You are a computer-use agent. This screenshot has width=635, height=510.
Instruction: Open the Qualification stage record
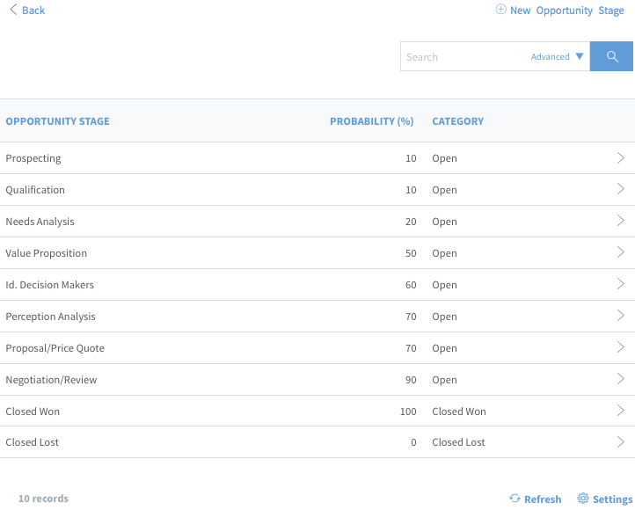pyautogui.click(x=318, y=190)

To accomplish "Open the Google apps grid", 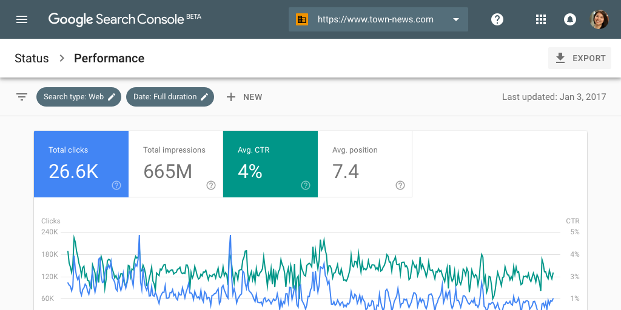I will click(541, 19).
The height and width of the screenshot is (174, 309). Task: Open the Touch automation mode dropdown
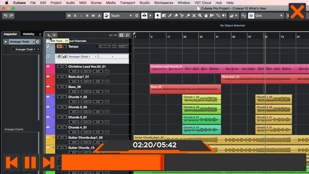pyautogui.click(x=130, y=16)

◆ **What to do**: The line that contains "The height and" begins the range and the last line of the entries ends it; print that range exactly, without pictures.

◆ **Written answer**:
The height and width of the screenshot is (174, 309). Task: Open the Touch automation mode dropdown
pyautogui.click(x=130, y=16)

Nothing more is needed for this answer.